- [Provided records]
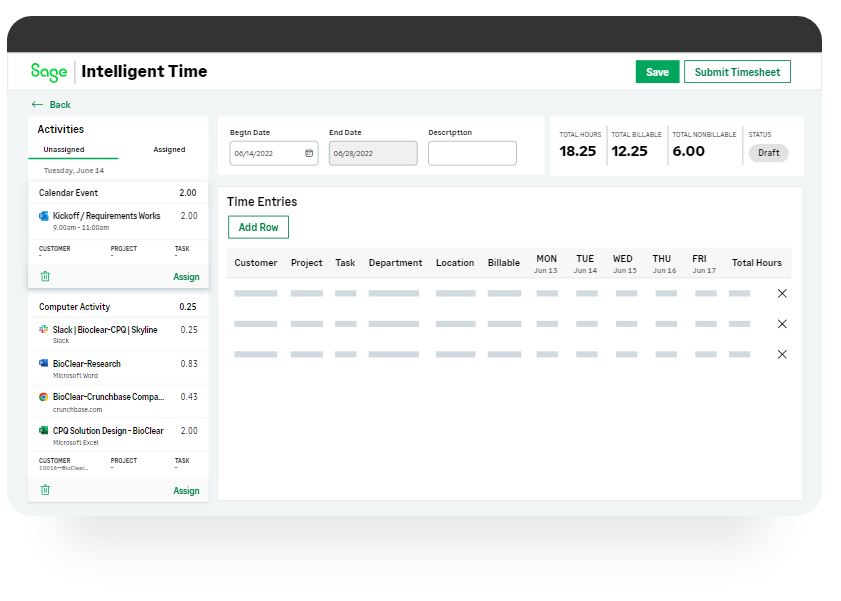841x601 pixels.
Task: Select the Slack Bioclear-CPQ activity item
Action: tap(118, 334)
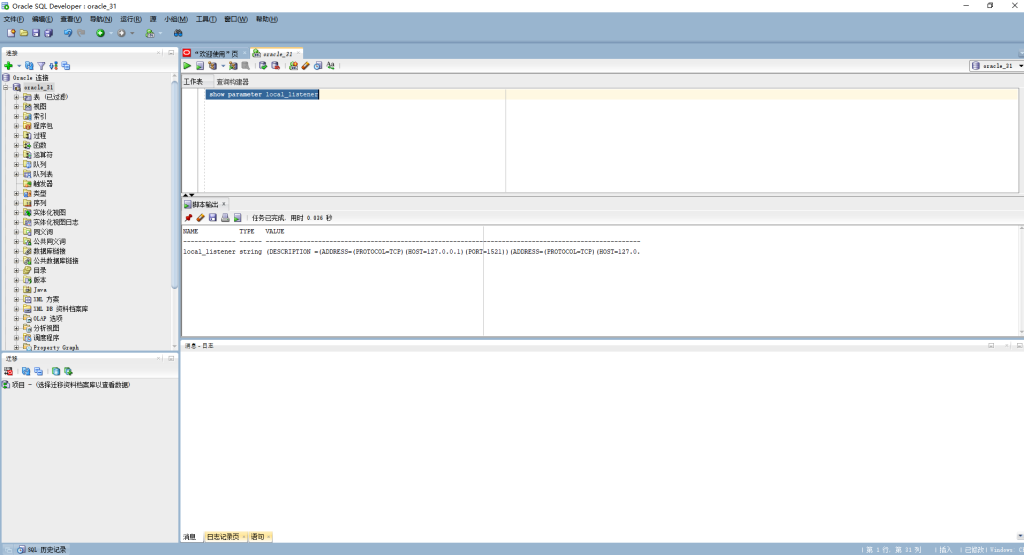Click the binoculars Find DB Object icon
Viewport: 1024px width, 555px height.
tap(178, 33)
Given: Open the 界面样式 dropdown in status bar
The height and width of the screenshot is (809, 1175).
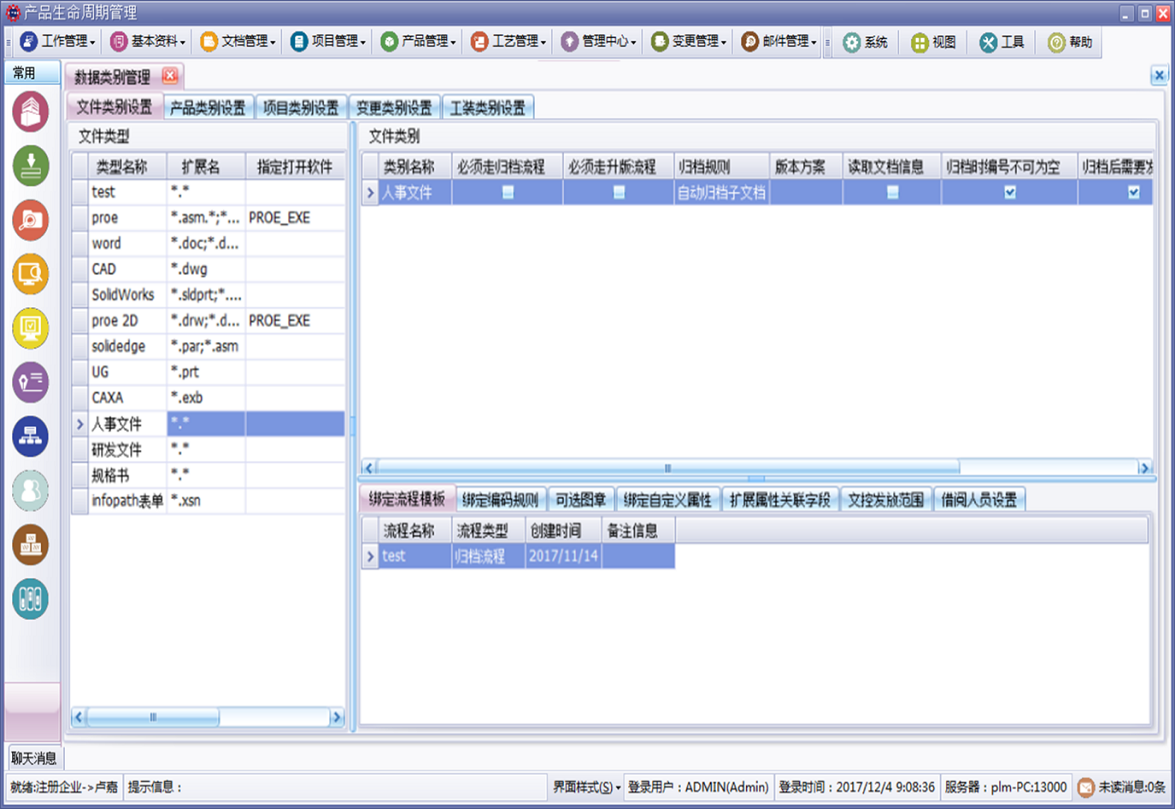Looking at the screenshot, I should tap(587, 787).
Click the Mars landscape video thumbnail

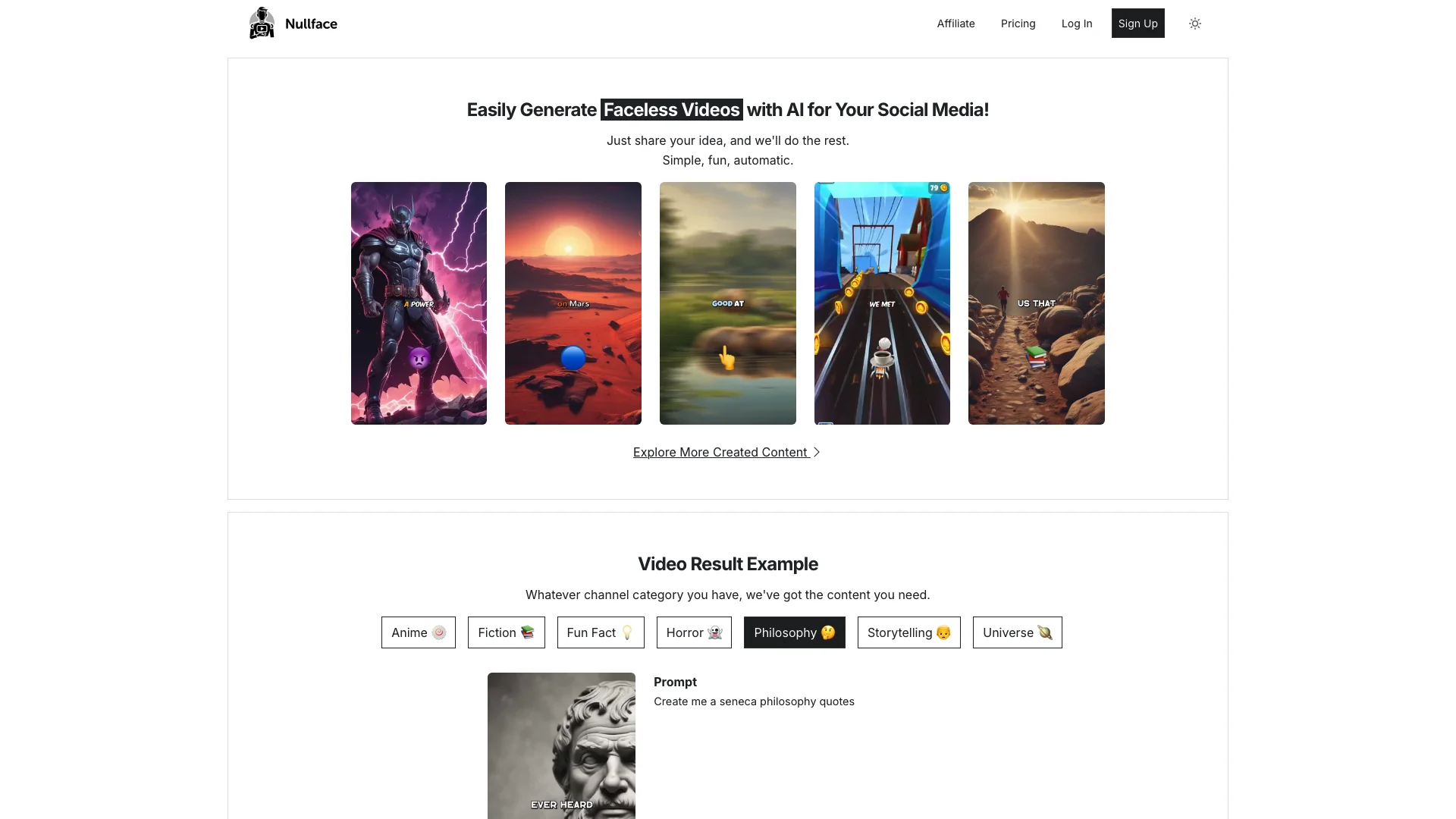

- [Your objective]
Exactly the lines from the one that contains "Given: Open the 界面样式 dropdown in status bar" to the last line of the data, both included, should be set down, and no pictures should appear among them.

- [Output of the exercise]
Given: Open the 界面样式 dropdown in status bar
The height and width of the screenshot is (809, 1175).
Looking at the screenshot, I should tap(587, 787).
Click the Mars landscape video thumbnail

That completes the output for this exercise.